A 14-year-old boy had been prenatally diagnosed with multiple cysts in the right kidney on fetal ultrasonography, and postnatal imaging confirmed right-sided MCDK. He had no extrarenal malformations, and his growth and development were normal. At 11 months of age, urinalysis showed 1+ hematuria and 1+ proteinuria. At 2 years of age, following a streptococcal infection, urinalysis revealed 1+ hematuria and 3+ proteinuria. Microscopy demonstrated approximately 30 red blood cells per high-power field and a urinary protein-to-creatinine ratio (UPCR) of 3.2 g/gCr. Although acute post-streptococcal glomerulonephritis was suspected, there was no hypertension or hypocomplementemia. Because persistent proteinuria (UPCR 1–3 g/gCr) continued, a renal biopsy was performed six months later. Histopathological examination revealed minimal glomerular change without glomerular enlargement, tubular atrophy, or interstitial inflammation.
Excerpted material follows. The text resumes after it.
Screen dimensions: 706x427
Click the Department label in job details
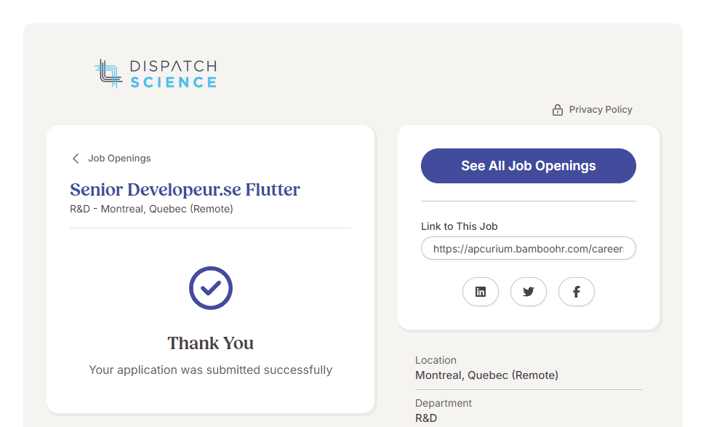pos(444,403)
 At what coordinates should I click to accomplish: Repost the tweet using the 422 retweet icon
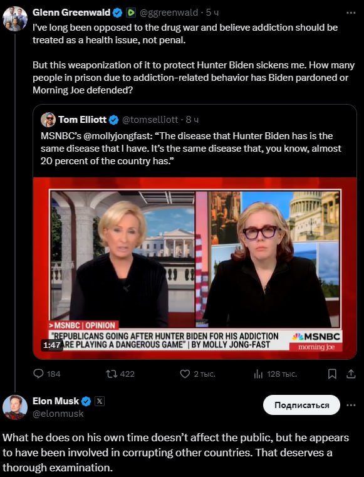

Immunofluorescence showed no deposition of C3 or immunoglobulins. Despite treatment with renin–angiotensin system inhibitors, the UPCR remained between 1 and 3 g/gCr. The urinary β2-microglobulin level was markedly elevated at 153 μg/mgCr, indicating proximal tubular dysfunction.
Differential diagnoses for tubular dysfunction, including mitochondrial disorders, were excluded. At age 14, next-generation sequencing with a renal disease gene panel identified a pathogenic variant in the CLCN5 gene, confirming Dent disease 1.
In patients with a solitary kidney presenting with proteinuria, differential diagnoses usually include compensatory hyperfiltration or secondary glomerular disease. In our patient, the absence of such findings emphasized the importance of genetic analysis in establishing the diagnosis of Dent disease. Although Dent disease primarily causes LMWP, it often presents with total proteinuria and microscopic hematuria, mimicking glomerular disease. To our knowledge, this is the first reported case of coexisting Dent disease and MCDK, suggesting that these two conditions can occur independently rather than being pathogenetically related. Genetic testing was crucial for confirming the diagnosis and preventing unnecessary or ineffective treatments. This case highlights that, when persistent proteinuria is observed in a child with a solitary kidney, clinicians should consider not only glomerular diseases but also hereditary tubular disorders such as Dent disease. Early recognition and appropriate genetic evaluation are essential for accurate diagnosis, prognosis, family counseling, and long-term management.